Paraná

Governo cita falta de insumos e contratos descumpridos; Ratinho vê auge da Covid-19 em maio

Ao falar novamente com a imprensa sobre as medidas que o governo do Paraná tem adotado no enfrentamento do novo coronavírus, o secretário de Saúde, Beto Preto, reconheceu nesta sexta-feira (20) que há registros de falta de insumos na rede de saúde. Sem dar detalhes, ele também reclamou de fornecedores e afirmou que há descumprimento de contratos. Ele falou com a imprensa no Palácio Iguaçu, ao lado do governador do Paraná, Carlos Massa Ratinho Junior (PSD), que prevê que o “pico do problema” no Estado ocorrerá em maio.

“Muitos serviços de saúde estão reclamando de falta de insumos. Estamos tentando fazer valer todos os contratos que nós temos. Fornecedores não estão cumprindo. Quero dizer isso publicamente. Algumas empresas não querem entregar. É um abuso. E às vezes pagar uma multa não resolve o fato de não entregar”, apontou ele.

Mas o secretário afirmou que a pasta tem tentado resolver o problema e que “em breve” haverá a divulgação de “soluções”: “Estamos estudando o que fazer. Parte dos insumos estão sendo comprados pelo Ministério da Saúde. Já teriam sido enviados e estamos aguardando”.

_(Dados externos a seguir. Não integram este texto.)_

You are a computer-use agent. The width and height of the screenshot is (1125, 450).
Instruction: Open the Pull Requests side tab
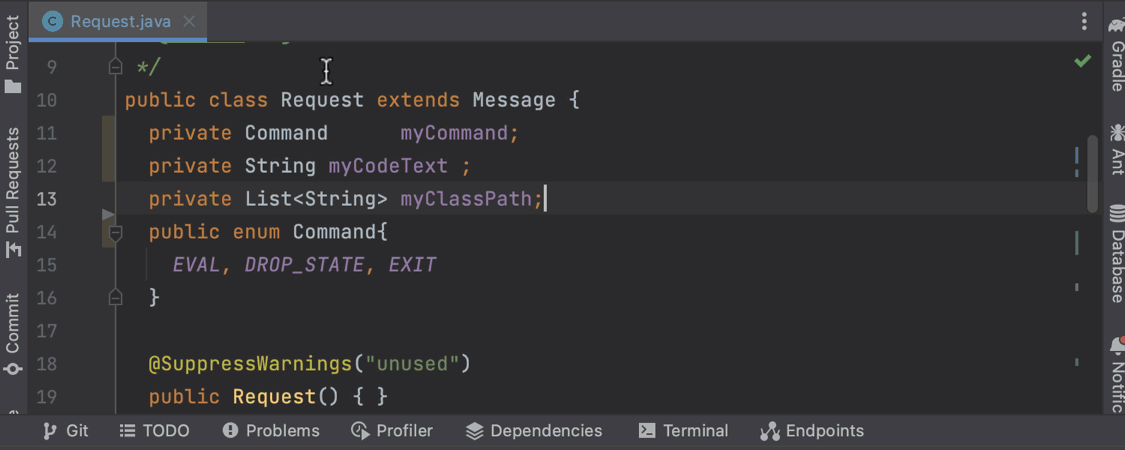(13, 192)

Na quinta-feira (19), o governo do Paraná anunciou a injeção de R$ 100 milhões para a área da saúde, retirados do orçamento da infraestrutura, e que podem ser utilizados também na compra de insumos: “Estamos tirando de obras que faríamos neste semestre e postergando. Elas não são tão fundamentais neste momento”, disse Ratinho Junior.

Ratinho Junior: “Estamos a 50 dias do auge do problema”

Ratinho Junior também reforçou algumas outras medidas recentes adotadas pelo Executivo, como a convocação de novos profissionais da área da saúde. Trata-se de um chamamento de 356 pessoas, relativo a um concurso público já realizado. O governador do Paraná também destacou que há uma parceria com as sete universidades estaduais para que estudantes da área da saúde possam atuar em determinados atendimentos. Ratinho Junior acredita que o pico da doença no Paraná deve ocorrer na segunda quinzena de maio. “Estamos a 50 dias do pico, do auge do problema”, disse ele.